• **Required work**
The entries are given below. Output each one unchanged.

• **Given data**

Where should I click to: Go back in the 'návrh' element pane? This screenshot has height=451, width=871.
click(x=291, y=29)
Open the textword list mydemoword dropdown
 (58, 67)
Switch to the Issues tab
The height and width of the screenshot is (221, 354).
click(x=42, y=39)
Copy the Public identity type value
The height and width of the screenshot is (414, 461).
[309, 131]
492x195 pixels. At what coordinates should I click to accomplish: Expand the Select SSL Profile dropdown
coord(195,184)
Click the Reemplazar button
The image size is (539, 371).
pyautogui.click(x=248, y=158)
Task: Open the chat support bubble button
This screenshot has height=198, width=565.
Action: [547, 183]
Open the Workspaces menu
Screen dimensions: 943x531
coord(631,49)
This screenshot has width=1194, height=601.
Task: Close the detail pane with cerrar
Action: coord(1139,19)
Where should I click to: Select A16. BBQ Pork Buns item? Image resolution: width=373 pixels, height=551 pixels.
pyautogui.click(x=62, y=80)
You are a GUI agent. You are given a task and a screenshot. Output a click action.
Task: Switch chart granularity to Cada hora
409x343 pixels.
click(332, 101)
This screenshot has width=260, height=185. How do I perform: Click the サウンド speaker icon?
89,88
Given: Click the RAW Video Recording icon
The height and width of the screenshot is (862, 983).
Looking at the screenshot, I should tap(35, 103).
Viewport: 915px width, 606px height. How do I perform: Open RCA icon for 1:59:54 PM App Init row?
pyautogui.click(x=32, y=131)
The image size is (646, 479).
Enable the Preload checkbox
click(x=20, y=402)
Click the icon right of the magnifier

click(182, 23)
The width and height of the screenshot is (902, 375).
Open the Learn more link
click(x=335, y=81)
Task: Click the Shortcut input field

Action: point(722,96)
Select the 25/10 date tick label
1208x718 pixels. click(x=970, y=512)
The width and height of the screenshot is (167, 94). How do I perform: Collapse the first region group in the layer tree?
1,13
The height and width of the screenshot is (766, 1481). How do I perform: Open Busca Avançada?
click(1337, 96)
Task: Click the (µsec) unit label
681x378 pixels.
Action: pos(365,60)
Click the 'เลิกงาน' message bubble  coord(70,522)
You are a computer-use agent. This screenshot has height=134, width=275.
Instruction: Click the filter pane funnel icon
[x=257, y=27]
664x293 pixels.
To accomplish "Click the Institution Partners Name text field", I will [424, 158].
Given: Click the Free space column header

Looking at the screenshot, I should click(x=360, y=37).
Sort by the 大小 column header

• **Solved problem**
Where should I click to: Go back in the 'návrh' element pane? This screenshot has height=451, width=871.
click(x=291, y=29)
Open the textword list mydemoword dropdown
 (58, 67)
Switch to the Issues tab
The height and width of the screenshot is (221, 354).
click(x=42, y=39)
Copy the Public identity type value
The height and width of the screenshot is (414, 461).
[309, 131]
492x195 pixels. At what coordinates should I click to accomplish: Expand the Select SSL Profile dropdown
coord(195,184)
Click the Reemplazar button
The image size is (539, 371).
pyautogui.click(x=248, y=158)
Task: Open the chat support bubble button
This screenshot has height=198, width=565.
Action: [547, 183]
Open the Workspaces menu
Screen dimensions: 943x531
coord(631,49)
This screenshot has width=1194, height=601.
Task: Close the detail pane with cerrar
Action: coord(1139,19)
Where should I click to: Select A16. BBQ Pork Buns item? Image resolution: width=373 pixels, height=551 pixels.
pyautogui.click(x=62, y=80)
You are a GUI agent. You are given a task and a screenshot. Output a click action.
Task: Switch chart granularity to Cada hora
409x343 pixels.
click(332, 101)
This screenshot has width=260, height=185. How do I perform: Click the サウンド speaker icon?
89,88
Given: Click the RAW Video Recording icon
The height and width of the screenshot is (862, 983).
Looking at the screenshot, I should tap(35, 103).
Viewport: 915px width, 606px height. How do I perform: Open RCA icon for 1:59:54 PM App Init row?
pyautogui.click(x=32, y=131)
The image size is (646, 479).
Enable the Preload checkbox
click(x=20, y=402)
Click the icon right of the magnifier

click(182, 23)
The width and height of the screenshot is (902, 375).
Open the Learn more link
click(x=335, y=81)
Task: Click the Shortcut input field

Action: point(722,96)
Select the 25/10 date tick label
1208x718 pixels. click(x=970, y=512)
The width and height of the screenshot is (167, 94). How do I perform: Collapse the first region group in the layer tree?
1,13
The height and width of the screenshot is (766, 1481). How do I perform: Open Busca Avançada?
click(1337, 96)
Task: Click the (µsec) unit label
681x378 pixels.
Action: pos(365,60)
Click the 'เลิกงาน' message bubble  coord(70,522)
You are a computer-use agent. This screenshot has height=134, width=275.
Instruction: Click the filter pane funnel icon
[x=257, y=27]
664x293 pixels.
To accomplish "Click the Institution Partners Name text field", I will [424, 158].
Given: Click the Free space column header

Looking at the screenshot, I should click(x=360, y=37).
Sort by the 大小 column header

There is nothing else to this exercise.